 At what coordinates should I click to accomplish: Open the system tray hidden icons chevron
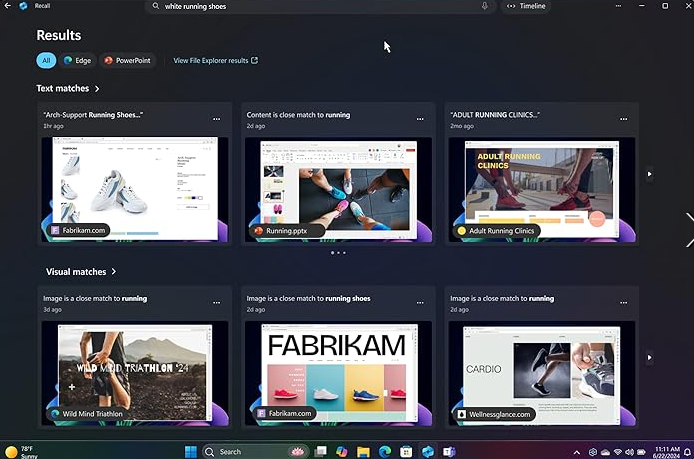(x=578, y=452)
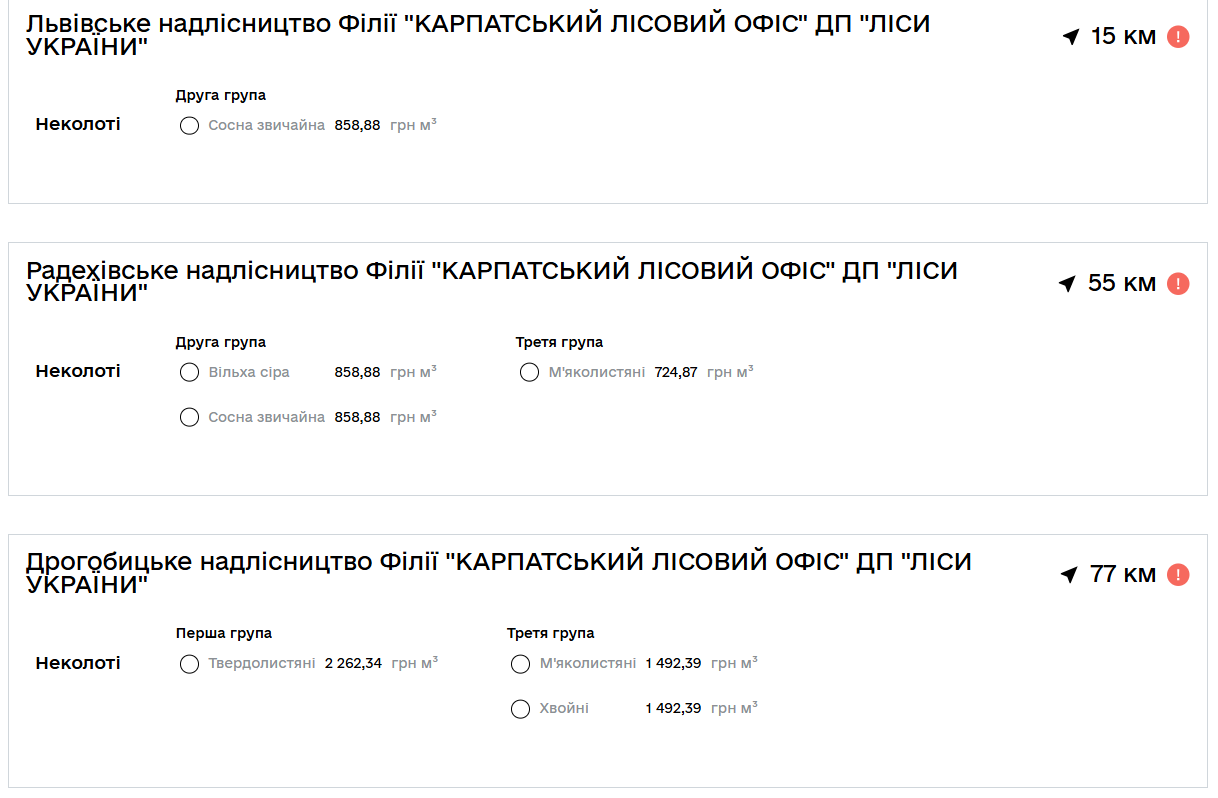
Task: Choose the М'яколистяні option priced 1 492,39
Action: (x=520, y=664)
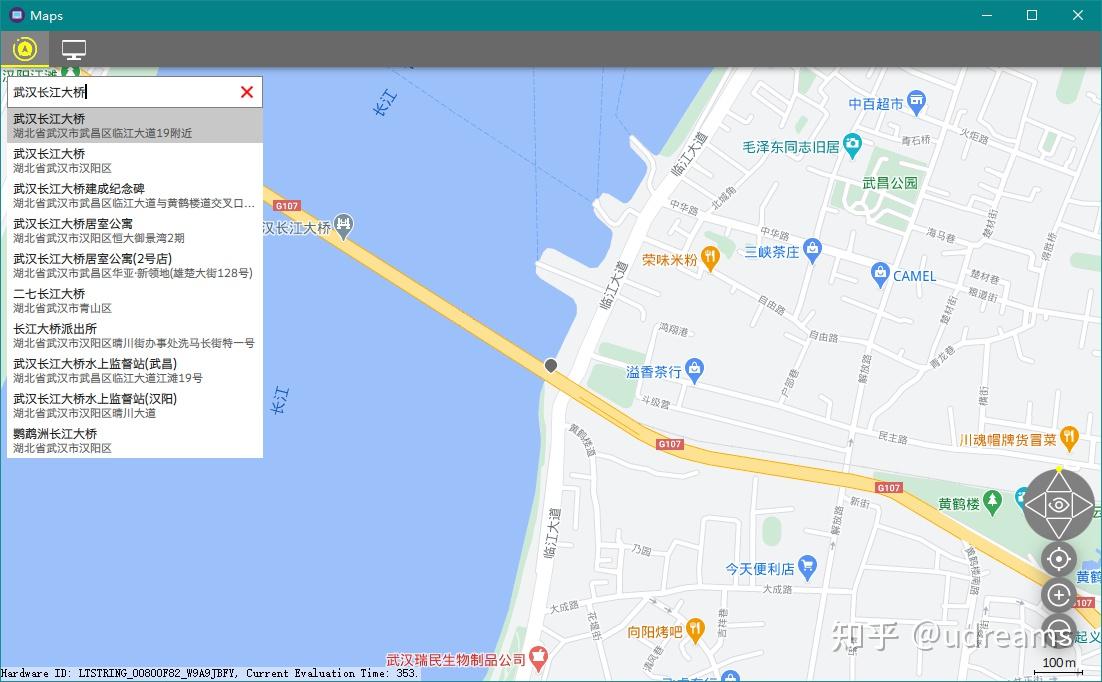Screen dimensions: 1102x682
Task: Click the metro station icon near CAMEL
Action: point(879,273)
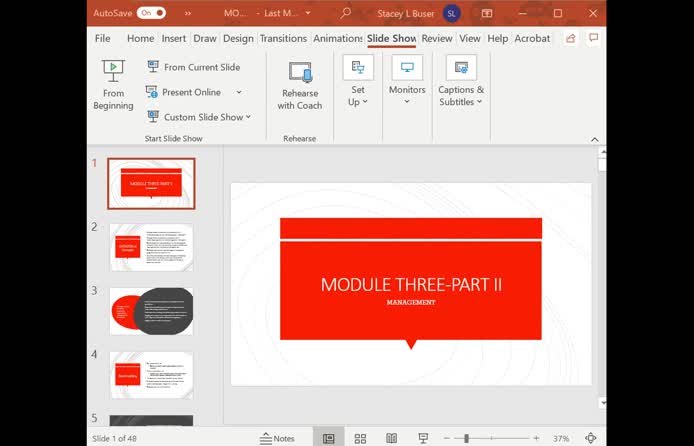Switch to the Transitions tab

click(283, 38)
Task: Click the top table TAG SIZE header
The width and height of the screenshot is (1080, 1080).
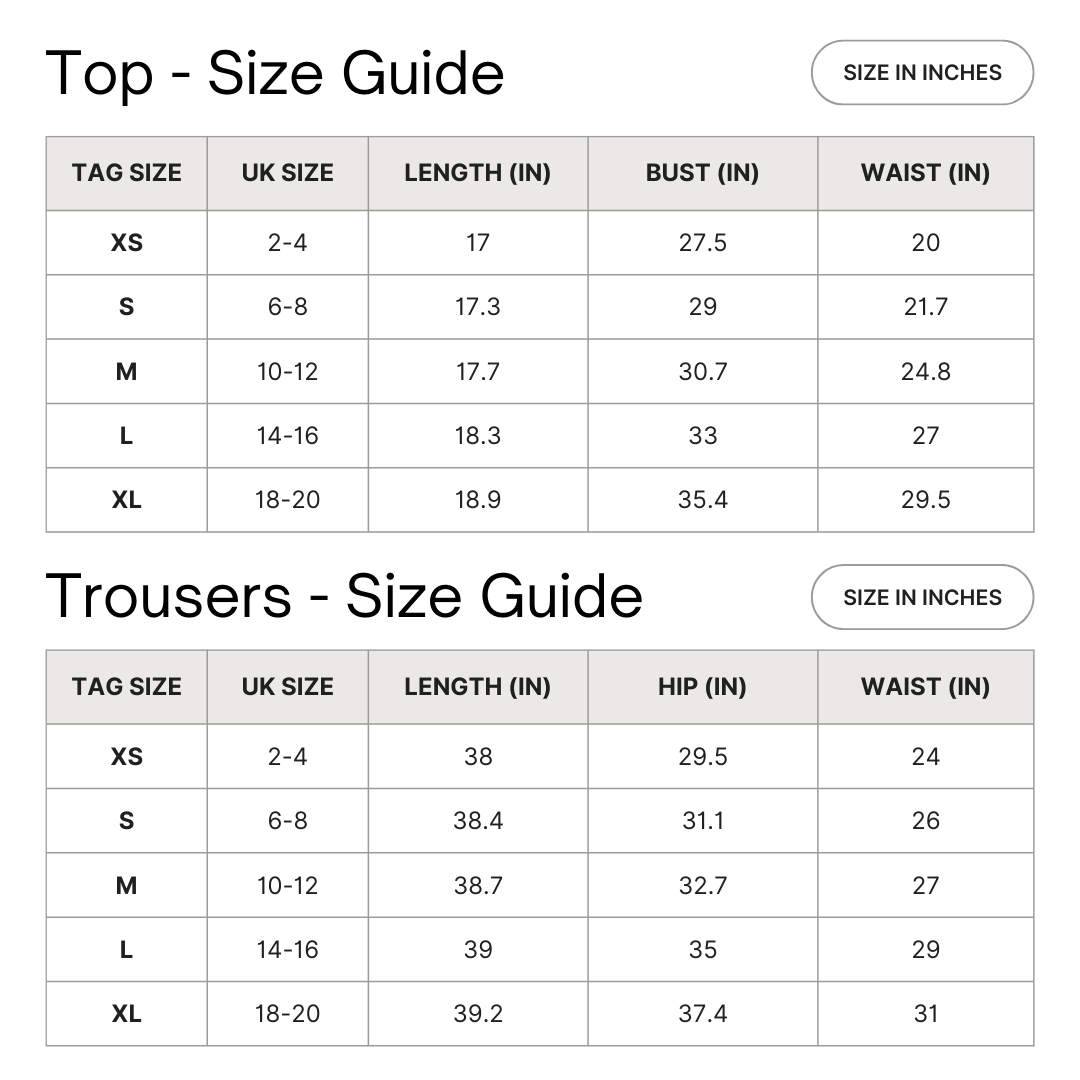Action: point(127,173)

--

Only the text of the records belongs in your answer, repeated exactly; the pictures stay out.

 At what coordinates should I click to accomplish: Open the system tray hidden icons chevron
(x=578, y=452)
Task: Choose the М'яколистяні option priced 1 492,39
Action: (x=520, y=664)
Screen dimensions: 1102x682
Task: Click the metro station icon near CAMEL
Action: point(879,273)
Switch to the Transitions tab

click(283, 38)
Task: Click the top table TAG SIZE header
The width and height of the screenshot is (1080, 1080).
Action: point(127,173)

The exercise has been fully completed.